Stored data:
=== Section Start ===

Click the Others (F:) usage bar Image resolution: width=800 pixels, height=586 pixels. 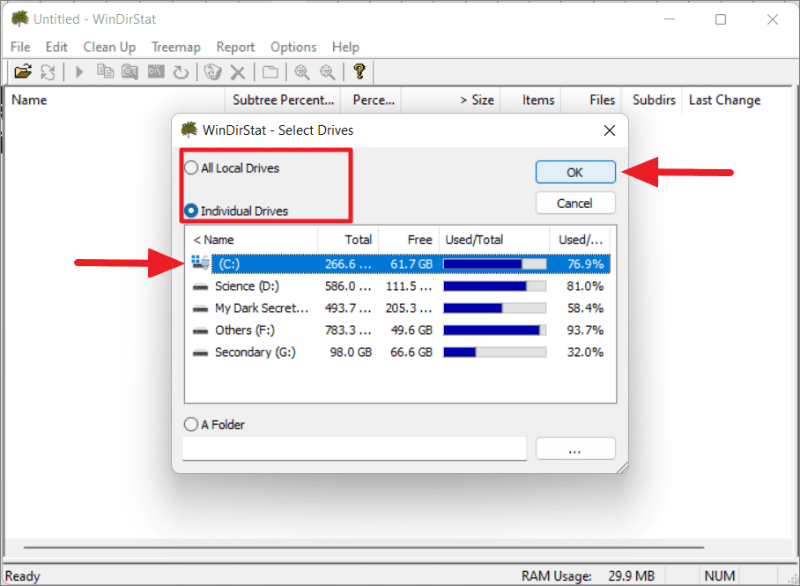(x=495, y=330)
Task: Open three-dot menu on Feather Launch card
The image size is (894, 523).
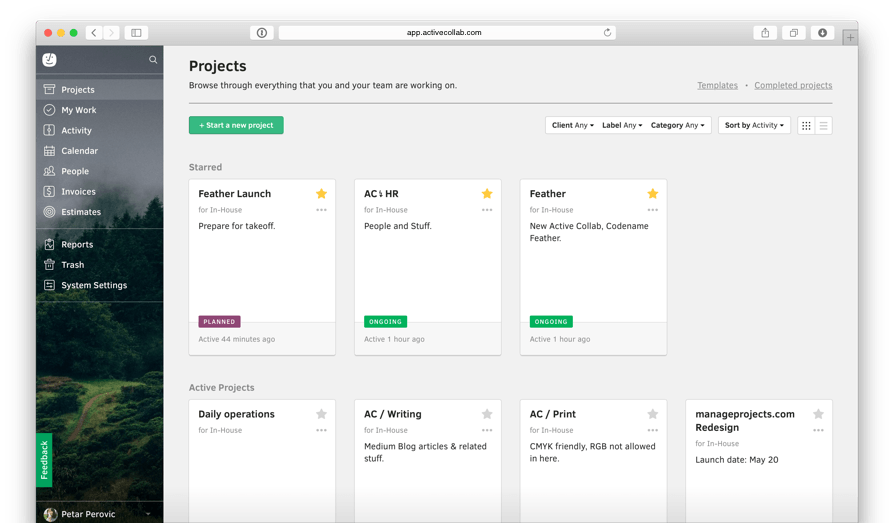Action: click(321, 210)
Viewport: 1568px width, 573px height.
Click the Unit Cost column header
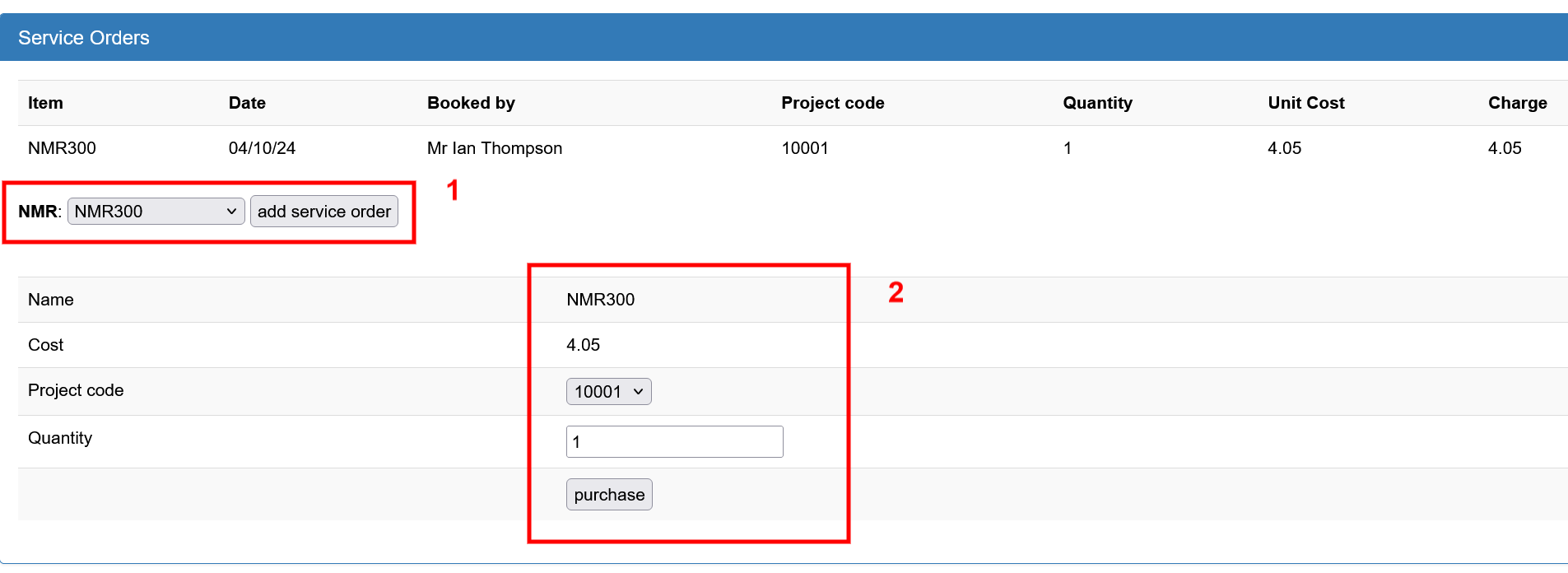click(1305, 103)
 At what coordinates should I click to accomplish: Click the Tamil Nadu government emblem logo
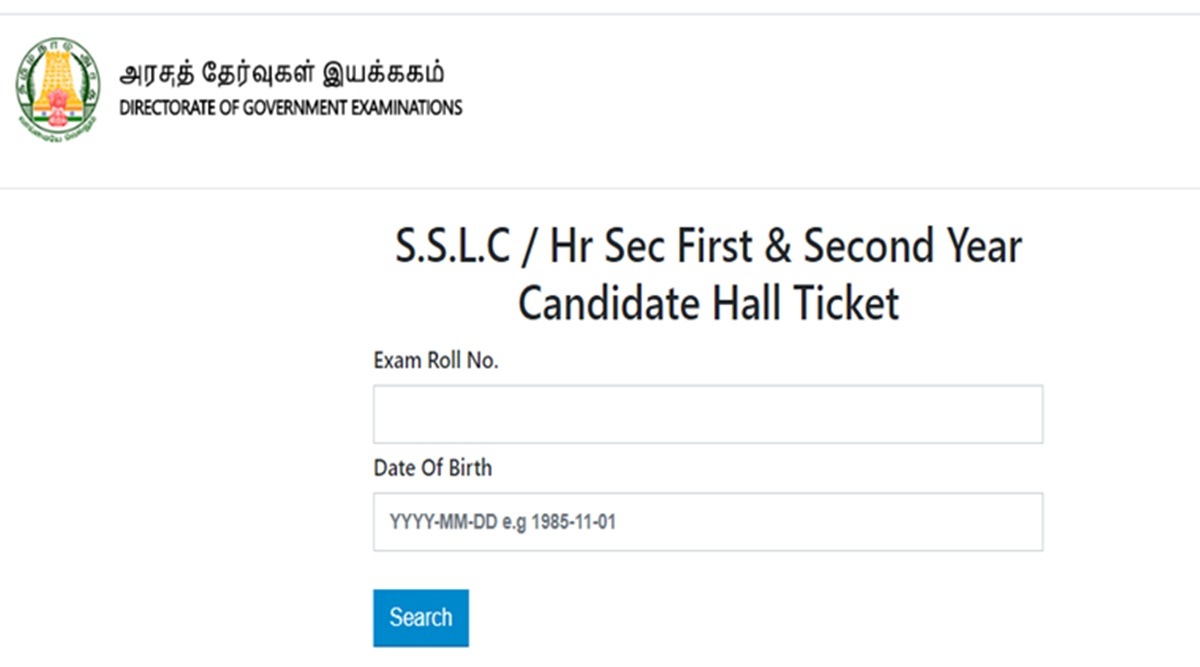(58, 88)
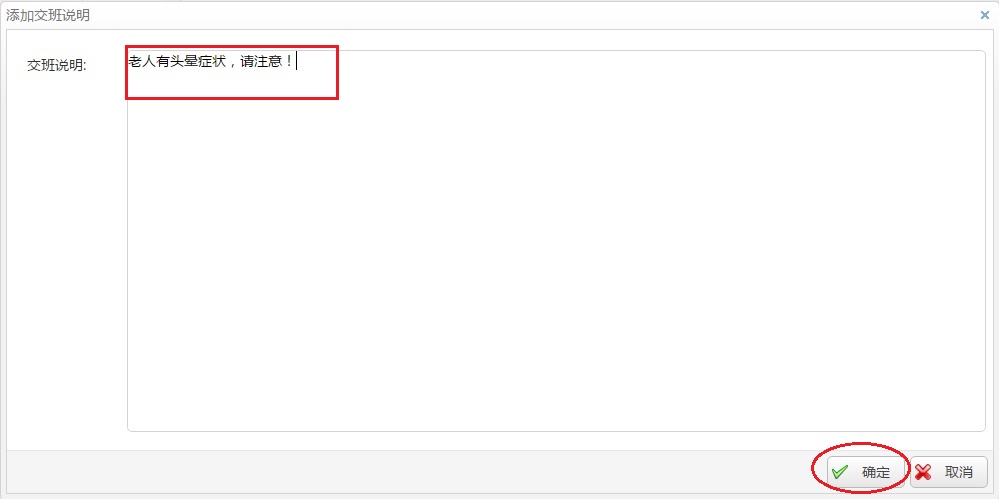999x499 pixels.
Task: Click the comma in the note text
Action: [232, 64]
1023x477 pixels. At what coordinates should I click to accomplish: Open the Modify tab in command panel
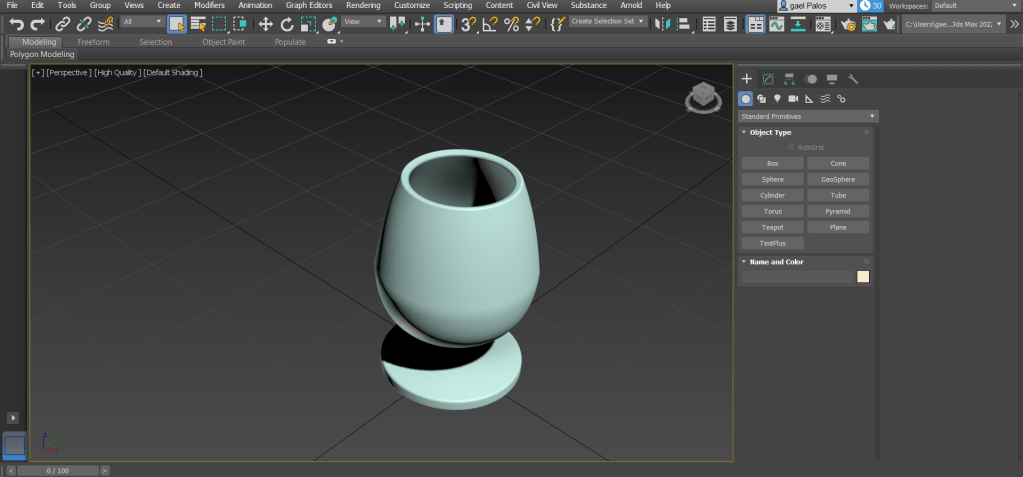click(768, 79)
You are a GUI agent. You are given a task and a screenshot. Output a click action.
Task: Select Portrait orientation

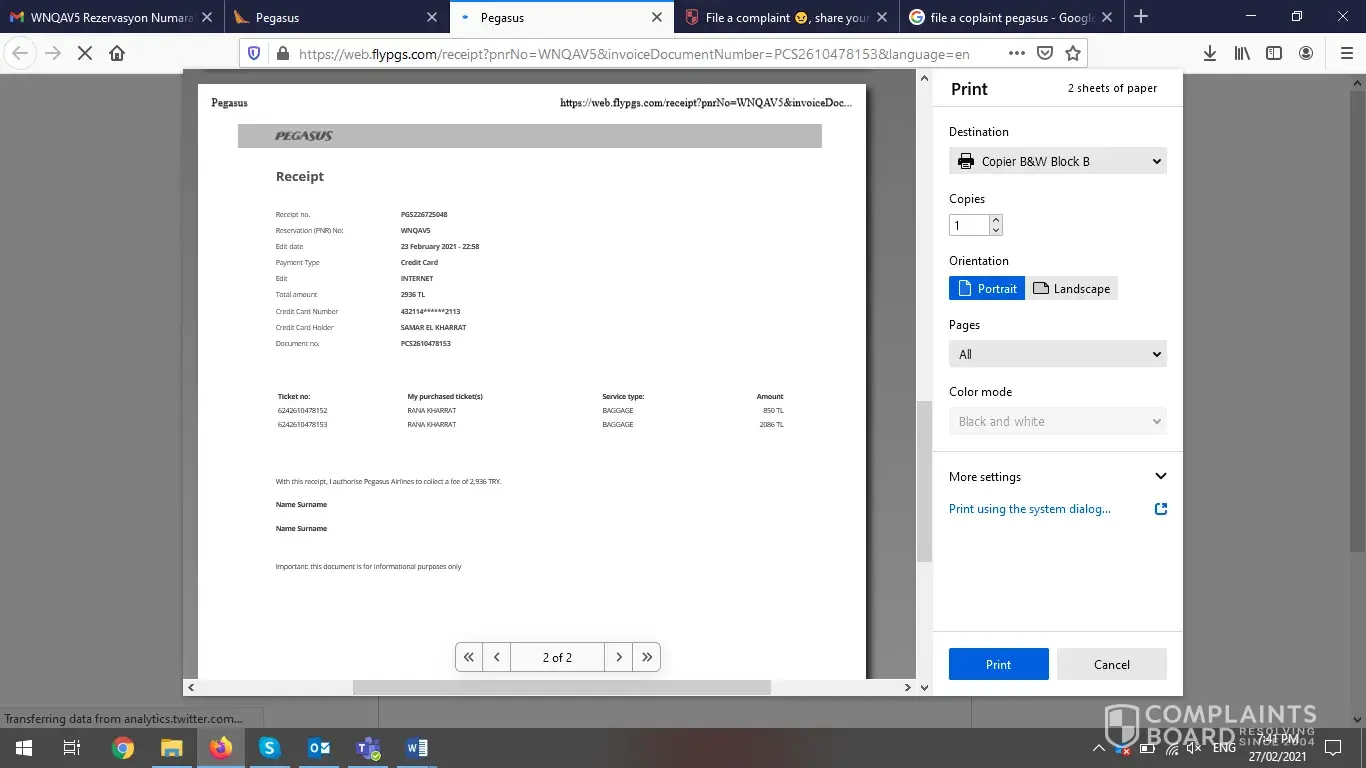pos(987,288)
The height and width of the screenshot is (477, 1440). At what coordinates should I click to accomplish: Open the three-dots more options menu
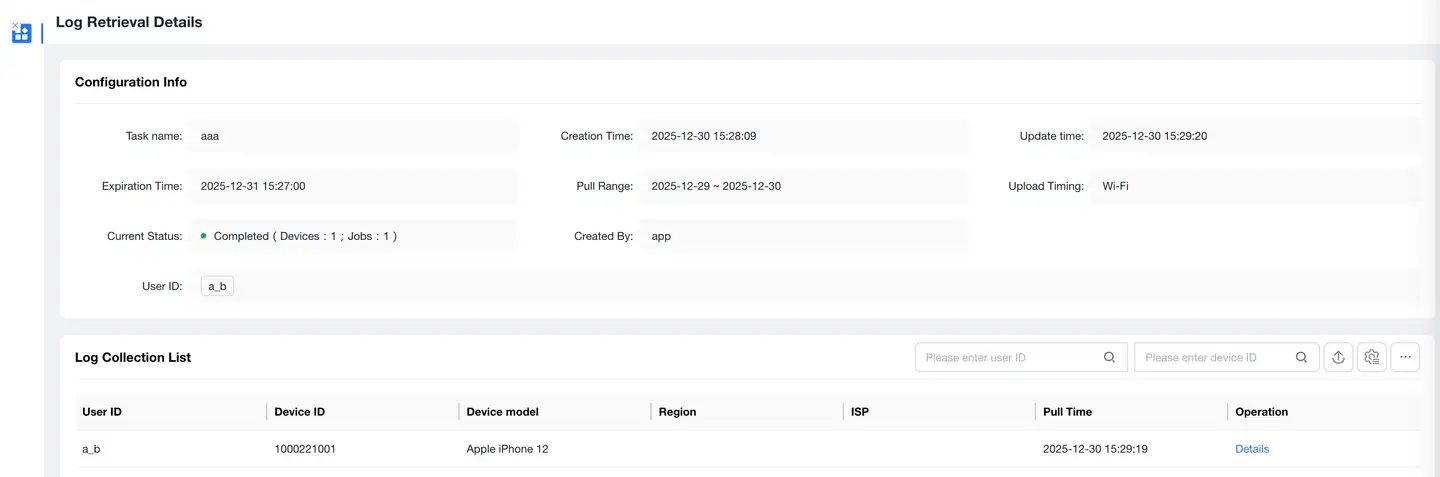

=== Section End ===

What you need to do:
Copy every line in the data above that has the string "screenshot" in it.

Problem solution:
You are a GUI agent. You are given a task and a screenshot. Output a click action.
The height and width of the screenshot is (477, 1440). At what coordinates should I click to accomplish: Open the three-dots more options menu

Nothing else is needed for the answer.